Per quanto concerne il caso barlettano, siamo in attesa di conoscere gli sviluppi futuri e le decisioni dei dirigenti ASL locali.
(art. di Nicola Catenaro- da corriere.it del 1 febbraio 2013)
TERAMO – Licenziata in tronco per aver mangiato un panino preparato con prodotti prelevati dallo scaffale durante l'orario di servizio. Il giudice del lavoro ha dato ragione all'azienda e così una donna di cinquant'anni, sposata e con figli, impiegata in un supermercato di Giulianova (Teramo), ha perso per ora la speranza di riottenere il posto di lavoro che occupava da quattordici anni con mansioni di addetta alle vendite. A respingere il ricorso presentato dai suoi avvocati, Gabriele Rapali e Sigmar Frattarelli, è stato il giudice del lavoro del tribunale di Teramo, Alessandro Verrico.
LA VERSIONE DELLA DIFESA - In un'ordinanza di sei pagine, il magistrato addebita alla donna la «sottrazione di beni aziendali», fattispecie per la quale il contratto collettivo del commercio prevede appunto il recesso senza preavviso. I fatti si sono svolti lo scorso 8 agosto.
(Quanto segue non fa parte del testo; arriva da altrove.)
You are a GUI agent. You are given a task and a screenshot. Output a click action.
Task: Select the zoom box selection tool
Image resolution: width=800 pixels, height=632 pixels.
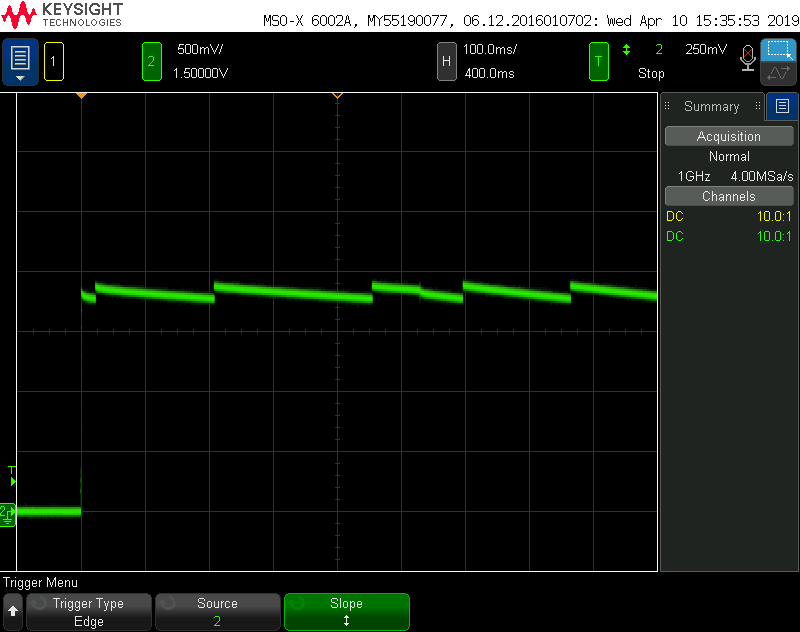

La donna, secondo i titolari dell'azienda (che gestisce una nota catena di supermercati presenti nelle regioni del centro Italia), avrebbe preso dagli scaffali del punto vendita una confezione di salmone, una bibita dissetante e un panino e, dopo averli consumati, non li avrebbe voluti pagare. «Tutt'altro – affermano i suoi legali – anche dall'istruttoria è emerso chiaramente che la lavoratrice ha prelevato i prodotti senza nascondersi o occultarli e li ha consumati davanti a tutti, tant'è vero che è stata subito vista dai responsabili aziendali e ha gettato le confezioni nello stesso cestino del bancone dove lavorava dove tutti quindi potevano vederle e trovarle, mentre se avesse voluto occultarli li avrebbe certamente fatti sparire in altro modo».
LA VERSIONE DEL GIUDICE - Per il giudice, che dà invece per accertata «la volontà della ricorrente di nascondere gli elementi identificativi dei prodotti sottratti», a nulla varrebbe il modesto valore dei prodotti prelevati in considerazione della natura delle mansioni della lavoratrice che «implicano un contatto costante del lavoratore con la merce esposta» e «il riconoscimento da parte del datore di una particolare fiducia nei suoi confronti». Gli avvocati della donna definiscono la sanzione del licenziamento «abnorme, eccessiva e sproporzionata» rispetto a un comportamento che, dicono, «al massimo poteva condurre ad una multa o a una sospensione» e annunciano battaglia. «Stiamo già predisponendo – spiega Frattarelli – l'immediata impugnativa del provvedimento emesso dal Giudice che depositeremo nei prossimi giorni sperando che, in sede di riesame previsto dal nuovo rito Fornero, la decisione possa essere ribaltata e che la dipendente possa tornare sul proprio posto di lavoro come merita».